Newly revised data from the U.S. Labor Department posted Wednesday (Aug. 21) shows the nation’s job market produced a half-million fewer jobs than previously thought over the past year.
In its annual revisions to a survey of U.S. business establishments, the U.S. Bureau of Labor Statistics (BLS) said its preliminary estimate of the Current Employment Statistics (CES) benchmark indicates a downward adjustment to March 2019 total nonfarm employment of 501,000, or down 0.3%.
Among those revisions, there was nearly an across-the board decline in most industries except for some slight gains in government hiring, information services and financial activities. Among the biggest decliners, leisure and hospitality and professional and business services were revised downward by 175,00 and 163,000 positions, respectively.
Trade, transportation and utilities also saw a decline of 104,000 payroll jobs. In that supersector, the brick- and-mortar retail trade lost a whopping 146,400 jobs, but those revisions were partly offset by gains of 78,700 positions. Other key decliners included education and health services and other services, which lost 63,000 and 28,000 jobs, respectively.
The blue-collar focused construction and mining and logging sectors, which include the oil and gas industry, also saw respective declines in employee estimates at 16,000 and 9,000. The manufacturing sector saw a minor correction that cut the total job count by 3,000 positions.
Earlier this month, The Conference Board’s chief economist Gad Levanon warned that U.S. job growth was slowing, mainly because the fight for talent in the tight job market has hindered hiring. In the Conference Board’s highly watched Employment Trends Index, job growth had continued to hover around a flat trend since the summer of 2018.
“In the second half of 2018, the Employment Trends Index started signaling a slowdown in job growth. So far this year, job growth has indeed slowed down compared to 2018, which is not surprising given the modest economic slowdown and the recruiting difficulties associated with a tight labor market,” said Levanon. “In the coming months, we expect job growth to remain solid, which will be enough to further tighten the labor market. Growing labor force participation rates will somewhat ease these hiring pressures.”
ARKANSAS IMPACT UNKNOWN
What is not known is how the annual revision will impact Arkansas’ job market. On Friday, BLS reported that Arkansas’ jobless rate fell to a record low of 3.4% as 15,625 new jobs were added to the state’s economy over the past year. University of Arkansas at Little Rock economist Michael Pakko said the annual benchmark revision process is a technical adjustment that incorporates more complete information into the initial estimates of nonfarm payroll employment.

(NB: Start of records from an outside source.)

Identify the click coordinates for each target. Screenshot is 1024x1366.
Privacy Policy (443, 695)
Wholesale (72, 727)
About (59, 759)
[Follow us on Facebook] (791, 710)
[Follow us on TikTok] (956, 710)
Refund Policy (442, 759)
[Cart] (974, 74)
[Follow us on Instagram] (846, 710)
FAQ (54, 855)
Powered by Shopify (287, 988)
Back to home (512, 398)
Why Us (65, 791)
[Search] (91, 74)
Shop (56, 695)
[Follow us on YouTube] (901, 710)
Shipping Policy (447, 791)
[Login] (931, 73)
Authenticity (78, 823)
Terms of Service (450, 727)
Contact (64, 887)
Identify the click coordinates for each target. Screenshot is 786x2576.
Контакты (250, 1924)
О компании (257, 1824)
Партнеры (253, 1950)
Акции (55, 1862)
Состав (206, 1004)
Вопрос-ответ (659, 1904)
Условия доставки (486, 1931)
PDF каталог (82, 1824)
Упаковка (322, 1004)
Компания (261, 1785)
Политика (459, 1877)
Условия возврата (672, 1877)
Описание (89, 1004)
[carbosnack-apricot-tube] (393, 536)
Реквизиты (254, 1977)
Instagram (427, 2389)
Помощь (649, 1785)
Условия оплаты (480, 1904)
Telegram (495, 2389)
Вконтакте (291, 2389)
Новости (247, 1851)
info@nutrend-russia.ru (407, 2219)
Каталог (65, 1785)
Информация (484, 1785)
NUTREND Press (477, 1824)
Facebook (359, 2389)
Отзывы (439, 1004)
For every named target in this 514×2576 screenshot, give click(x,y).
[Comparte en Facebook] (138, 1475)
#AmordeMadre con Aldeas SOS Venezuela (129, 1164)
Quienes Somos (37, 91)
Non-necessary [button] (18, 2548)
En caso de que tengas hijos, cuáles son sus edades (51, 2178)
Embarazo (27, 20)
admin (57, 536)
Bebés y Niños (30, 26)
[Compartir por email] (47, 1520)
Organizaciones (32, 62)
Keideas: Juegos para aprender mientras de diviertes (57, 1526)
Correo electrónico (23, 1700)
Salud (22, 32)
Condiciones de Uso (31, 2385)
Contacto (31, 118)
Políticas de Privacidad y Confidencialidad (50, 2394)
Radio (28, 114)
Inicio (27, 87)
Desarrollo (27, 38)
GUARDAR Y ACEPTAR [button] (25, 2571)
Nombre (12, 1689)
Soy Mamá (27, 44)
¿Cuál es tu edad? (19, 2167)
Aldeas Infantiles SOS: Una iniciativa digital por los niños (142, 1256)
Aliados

“While the revisions can be substantial for state and local data and for individual sectors in the national data, the total employment count is usually not substantially affected,” said Pakko, who heads the university’s Economic Development Institute.
Still, Pakko said the downward revision announced for March 2019 is larger than usual. For example, he the benchmark revision in 2018 was only 16,000.
“The 2019 adjustment is not unprecedented,” he said. “The revision for 2009, a recession year, was negative 902,000.”
To put the revision in context, Pakko said, the total employment increase from March 2018 through March 2019 is reported to be 2,517,000.
“So. the downward revision represents one-fifth of the job growth recorded over that 12-month period,” he said.
According to Pakko, since the onset of the “great recession” at the end of 2007, cumulative employment growth has varied markedly across the state. Employment in Fayetteville and Jonesboro has climbed more than 20%. In Little Rock, Memphis-West Memphis and Hot Springs, cumulative growth has been modest but positive. On the other hand, employment in Texarkana, Fort Smith and Pine Bluff all remain well below their levels in 2007. In Pine Bluff, the cumulative decline is over 13%.
The BLS report was released as President Trump and top cabinet officials have sought to allay fears of a pending recession, often citing the nation’s labor market as the underpinning of a robust economy. However, the 500,000 few jobs will cut the administration’s average monthly job count from 223,000 to only 180,000.
On Monday, U.S. Commerce Secretary Wilbur Ross penned a national opinion column that said the administration’s $1.8 trillion 2017 tax cuts and other policies have boosted worker wages and added millions of jobs to the U.S. economy.
“Contrary to misleading arguments that the President’s policies are not benefitting workers, this data shows that it is the average American workers who are gaining from the country’s broader economic success,” wrote Ross.
The Labor Department’s CES program produces detailed industry estimates of nonfarm employment, hours, and earnings of workers on payrolls each month. To gather that information, CES surveys approximately 142,000 businesses and government agencies, representing approximately 689,000 individual worksites. The final CES benchmark revision will be issued in February 2020 with the publication of the January 2020 unemployment report.